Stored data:
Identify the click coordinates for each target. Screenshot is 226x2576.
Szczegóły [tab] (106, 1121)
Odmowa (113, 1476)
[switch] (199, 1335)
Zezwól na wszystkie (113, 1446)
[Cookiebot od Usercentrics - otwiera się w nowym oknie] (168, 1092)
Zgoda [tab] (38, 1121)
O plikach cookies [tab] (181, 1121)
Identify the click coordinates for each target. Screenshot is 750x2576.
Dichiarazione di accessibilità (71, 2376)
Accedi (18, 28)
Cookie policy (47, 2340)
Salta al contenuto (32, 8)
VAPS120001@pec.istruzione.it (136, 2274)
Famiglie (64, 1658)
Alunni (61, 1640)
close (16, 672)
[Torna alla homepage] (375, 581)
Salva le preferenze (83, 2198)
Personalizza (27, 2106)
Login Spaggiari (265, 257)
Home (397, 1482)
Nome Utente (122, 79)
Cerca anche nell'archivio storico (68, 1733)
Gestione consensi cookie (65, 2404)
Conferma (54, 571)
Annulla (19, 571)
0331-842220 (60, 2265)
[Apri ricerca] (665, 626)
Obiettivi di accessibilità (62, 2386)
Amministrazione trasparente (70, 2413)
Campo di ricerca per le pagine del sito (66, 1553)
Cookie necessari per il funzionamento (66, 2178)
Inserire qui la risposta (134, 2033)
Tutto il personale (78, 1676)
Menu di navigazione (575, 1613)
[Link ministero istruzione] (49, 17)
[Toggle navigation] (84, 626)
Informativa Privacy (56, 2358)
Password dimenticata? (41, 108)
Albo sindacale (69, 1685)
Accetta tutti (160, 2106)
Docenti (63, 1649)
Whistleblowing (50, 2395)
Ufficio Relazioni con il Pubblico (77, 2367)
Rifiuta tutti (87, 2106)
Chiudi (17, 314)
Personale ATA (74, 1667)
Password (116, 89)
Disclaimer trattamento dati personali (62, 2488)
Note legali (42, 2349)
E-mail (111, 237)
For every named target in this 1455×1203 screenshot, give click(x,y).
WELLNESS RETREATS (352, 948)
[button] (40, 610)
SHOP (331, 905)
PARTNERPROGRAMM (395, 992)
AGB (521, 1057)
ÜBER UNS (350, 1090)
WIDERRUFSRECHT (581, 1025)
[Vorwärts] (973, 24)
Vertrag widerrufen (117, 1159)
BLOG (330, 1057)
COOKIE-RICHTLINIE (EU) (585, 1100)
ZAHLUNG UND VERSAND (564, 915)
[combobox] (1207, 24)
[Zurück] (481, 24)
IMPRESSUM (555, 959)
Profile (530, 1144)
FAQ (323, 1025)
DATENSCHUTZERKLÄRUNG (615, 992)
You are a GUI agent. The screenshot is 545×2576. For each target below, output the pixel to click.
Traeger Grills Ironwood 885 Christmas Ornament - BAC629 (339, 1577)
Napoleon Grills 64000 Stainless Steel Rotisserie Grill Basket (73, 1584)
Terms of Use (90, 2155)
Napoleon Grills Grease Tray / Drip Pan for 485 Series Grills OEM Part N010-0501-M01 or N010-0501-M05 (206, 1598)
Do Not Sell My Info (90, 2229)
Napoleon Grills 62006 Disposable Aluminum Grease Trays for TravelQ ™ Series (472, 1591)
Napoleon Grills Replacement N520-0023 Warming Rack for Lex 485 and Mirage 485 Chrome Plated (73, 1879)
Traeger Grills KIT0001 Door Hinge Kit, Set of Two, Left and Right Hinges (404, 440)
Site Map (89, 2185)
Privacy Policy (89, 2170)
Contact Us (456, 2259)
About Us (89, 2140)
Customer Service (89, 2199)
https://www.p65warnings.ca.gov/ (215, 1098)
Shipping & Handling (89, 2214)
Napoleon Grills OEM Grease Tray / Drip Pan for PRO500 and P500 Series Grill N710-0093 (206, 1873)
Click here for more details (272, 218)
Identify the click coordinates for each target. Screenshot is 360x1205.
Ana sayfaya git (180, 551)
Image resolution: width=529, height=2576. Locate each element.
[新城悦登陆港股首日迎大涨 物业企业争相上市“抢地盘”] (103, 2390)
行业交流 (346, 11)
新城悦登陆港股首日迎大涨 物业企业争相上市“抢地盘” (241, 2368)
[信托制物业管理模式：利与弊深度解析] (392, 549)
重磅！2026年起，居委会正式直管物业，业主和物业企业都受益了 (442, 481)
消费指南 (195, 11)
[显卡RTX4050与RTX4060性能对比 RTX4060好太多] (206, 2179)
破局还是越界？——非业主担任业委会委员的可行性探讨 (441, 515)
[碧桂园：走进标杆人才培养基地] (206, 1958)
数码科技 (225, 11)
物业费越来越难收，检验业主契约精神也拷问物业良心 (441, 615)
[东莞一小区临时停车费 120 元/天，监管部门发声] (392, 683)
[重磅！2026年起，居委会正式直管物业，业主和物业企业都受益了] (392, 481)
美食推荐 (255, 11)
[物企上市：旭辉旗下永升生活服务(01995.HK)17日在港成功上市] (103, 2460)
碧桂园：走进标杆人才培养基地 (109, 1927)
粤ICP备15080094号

INSTRUCTIONS TO FOLLOW => Every line above that carries the string "Identify" should be copied.

TASK OUTPUT =>
Identify the click coordinates for each target. Screenshot is 226x2576.
Identify the click coordinates for each target. Screenshot is 750x2576.
Identify the click coordinates for each target. Screenshot is 360x1205.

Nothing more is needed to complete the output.